By “characterization,” I simply mean the way a character is characterized in literature.[3] The process of characters characterizing themselves is called “self-characterization.”[4] More than the other Gospels, John uses many self-characterizations to characterize Jesus Christ. In a few instances, Jesus describes who he is by using ἐγὼ εἰμί (“I am”). He describes himself with phrases such as “Son of God,” “Son of Man,” and so on. Or, as in John 2:19 when Jews ask for a sign, Jesus describes himself this way: “Destroy this temple, and in three days I will raise it up.”

There are three places in John’s Gospel in particular where Jesus’ self-characterization reveals his divinity. We’ll take them here in turn.

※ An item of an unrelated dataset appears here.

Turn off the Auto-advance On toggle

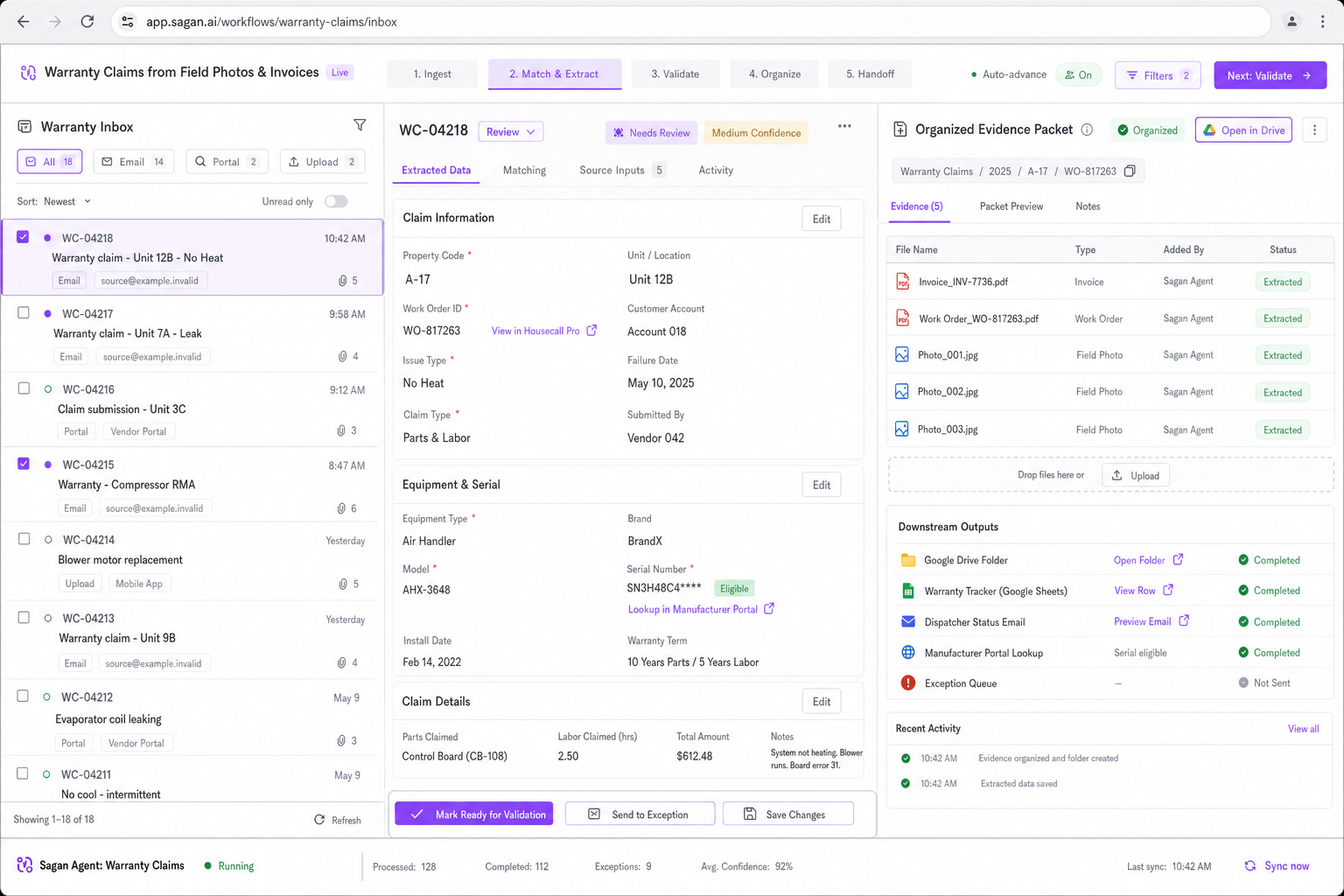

Self-Characterization in John 5:1–18

In John 5:1–18, the story is told of the healing of the person who had been disabled for thirty-eight years. Jesus healed him, but he healed him on a Sabbath; and when the Jews became aware of this incident, they questioned Jesus. In verse 17, Jesus said, “My Father is working until now, and I am working.” When the Jews heard this, they sought to kill him “all the more because not only was he breaking the Sabbath, but he was even calling God his own Father, making himself equal with God.” William Hendriksen says the Jews “immediately understood that Jesus claimed for himself deity in the highest possible sense of that term.”[5]

Three important kinds of characterizations are involved here. By equating his work with the Father’s work in 5:17, Jesus equated himself with God. In 5:18, the actions of the Jews seeking to kill him indicate their perception of Jesus’ claim to divinity. In addition, the author, by revealing that the Jews intended to kill Jesus—“he was even calling God his own Father, making himself equal with God”—indicates the authorial characterization of Jesus as divine. In this episode, therefore, the author characterizes Jesus as divine with three kinds of characterizations: Jesus himself, the actions of the Jews, and the author’s narrative insight.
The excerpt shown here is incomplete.